▶ Texte fourni
>>
La réception du cinéma israélien en France

Entre esthétique et politique

Historien du cinéma et critique, Ariel Schweitzer enseigne aux université de Paris VIII et Tel-Aviv. Il est l’auteur de plusieurs articles et ouvrages sur le cinéma israélien dont Le nouveau cinéma israélien (Yellow Now, 2013). En janvier 2015, il est venu à l’Université de Montréal pour la conférence d’ouverture du cycle Regards singuliers sur une pratique plurielle: Amos Gitai. Pour ce dossier, nous proposons une retranscription de son intervention qui en conserve les traces d’oralité. Celle-ci présente une réflexion à propos de la réception du cinéma israélien en Europe, partant du constat que sur ce sujet, Amos Gitai occupe un rôle clé depuis le tournant des années 1980.
<<
▶ Données fournies
>>
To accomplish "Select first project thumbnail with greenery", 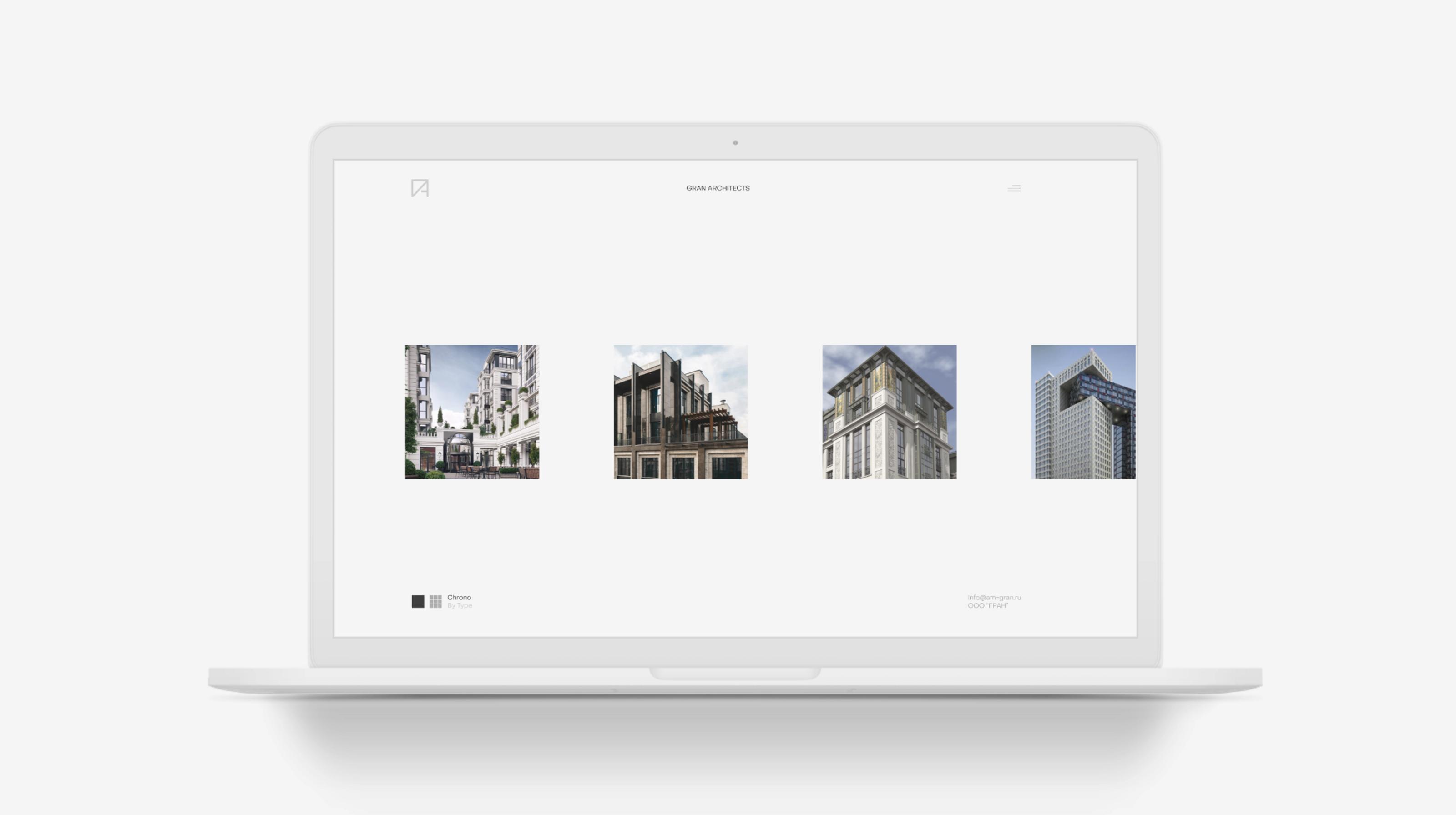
<<
▶ Consignes
[A] Recopiez le texte sur la réception du cinéma israélien de « Entre esthétique et » à « des années 1980. ».
[B] Rédigez la suite du texte sur la réception du cinéma israélien en France.
Les données n'ont aucun rôle dans ce travail.

▶ Liste des réponses
[A]
Entre esthétique et politique

Historien du cinéma et critique, Ariel Schweitzer enseigne aux université de Paris VIII et Tel-Aviv. Il est l’auteur de plusieurs articles et ouvrages sur le cinéma israélien dont Le nouveau cinéma israélien (Yellow Now, 2013). En janvier 2015, il est venu à l’Université de Montréal pour la conférence d’ouverture du cycle Regards singuliers sur une pratique plurielle: Amos Gitai. Pour ce dossier, nous proposons une retranscription de son intervention qui en conserve les traces d’oralité. Celle-ci présente une réflexion à propos de la réception du cinéma israélien en Europe, partant du constat que sur ce sujet, Amos Gitai occupe un rôle clé depuis le tournant des années 1980.

[B]
Cette intervention n’est pas d’ordre académique, elle aborde néanmoins certaines questions politiques et éthiques qui raisonnent avec l’objet de ce colloque. À partir de mon expérience de chercheur et de critique de cinéma, et surtout en tant programmateur de films israéliens en Europe, dans le cadre de nombreux événements et rétrospectives, je vais tenter de cerner la problématique de la réception du cinéma israélien en Europe, et notamment en France, où je travaille depuis une dizaine d’années.

Je voudrais illustrer cette problématique par le biais de deux exemples, en apparence anecdotiques, mais révélateurs de la dimension idéologique et politique que prend de plus en plus la rencontre entre la culture israélienne, en l’occurrence le cinéma, et le public français et européen.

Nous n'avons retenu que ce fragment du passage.